Present as a numbered list every line of the listing from the one holding "You are a GUI" through the end of the listing, inclusive, omitting blank lines and leaving out the pictures.
** Start of DATA ENTRIES **
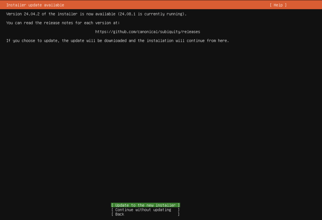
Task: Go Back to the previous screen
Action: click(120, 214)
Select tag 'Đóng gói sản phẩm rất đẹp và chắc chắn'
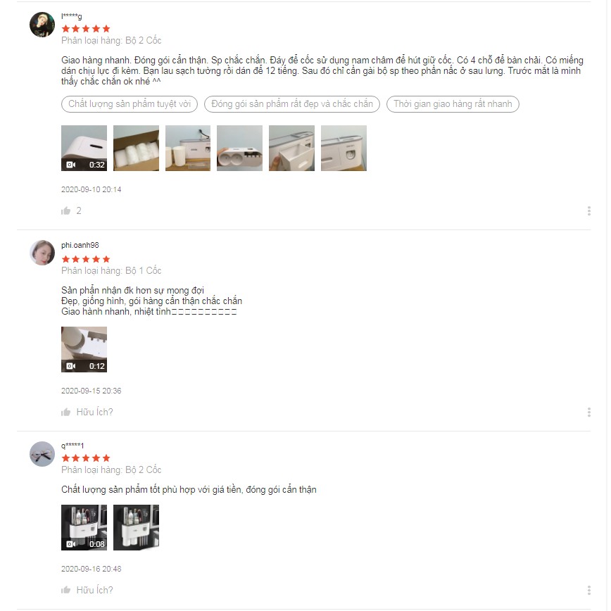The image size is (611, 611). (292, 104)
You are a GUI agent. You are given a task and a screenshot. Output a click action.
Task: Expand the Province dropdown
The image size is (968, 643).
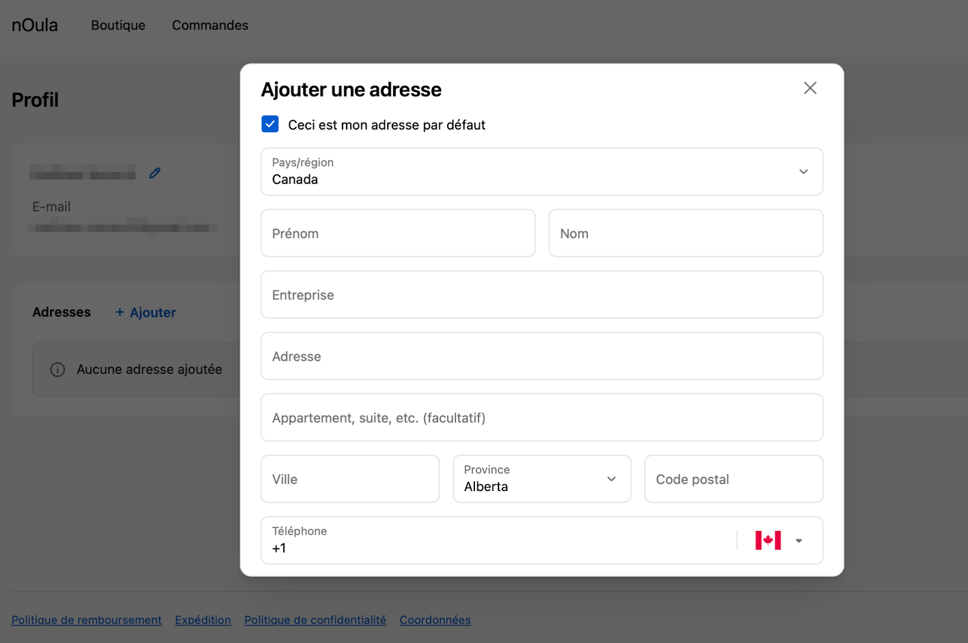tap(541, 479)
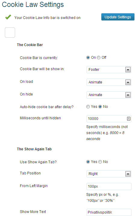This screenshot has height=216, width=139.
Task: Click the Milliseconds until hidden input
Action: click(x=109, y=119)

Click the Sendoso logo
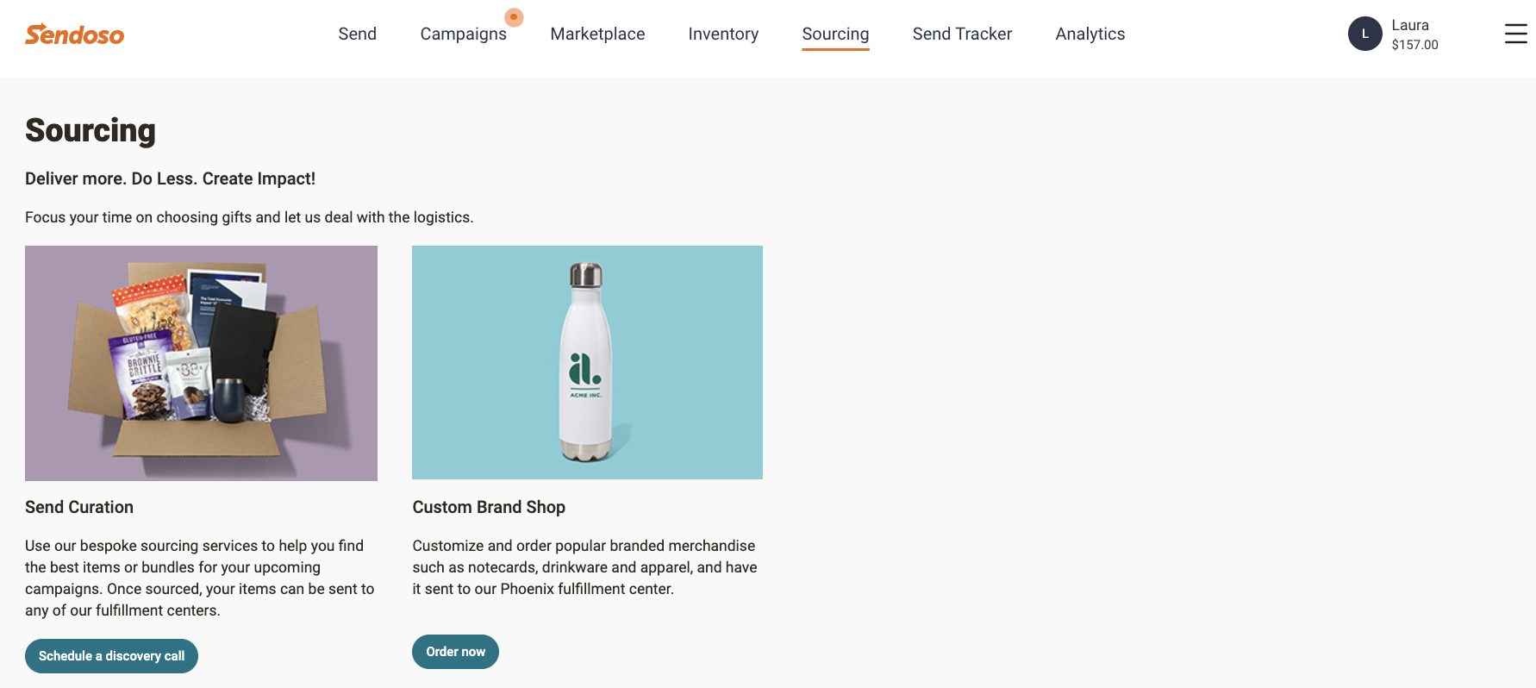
** End of DATA ENTRIES **
FULL SOLUTION
1. You are a GUI agent. You are given a task and a screenshot. Output a click action.
2. Task: Expand the Province dropdown
3. The image size is (968, 643).
4. tap(541, 479)
5. This screenshot has height=216, width=139.
6. Task: Click the Milliseconds until hidden input
7. Action: click(x=109, y=119)
8. Click the Sendoso logo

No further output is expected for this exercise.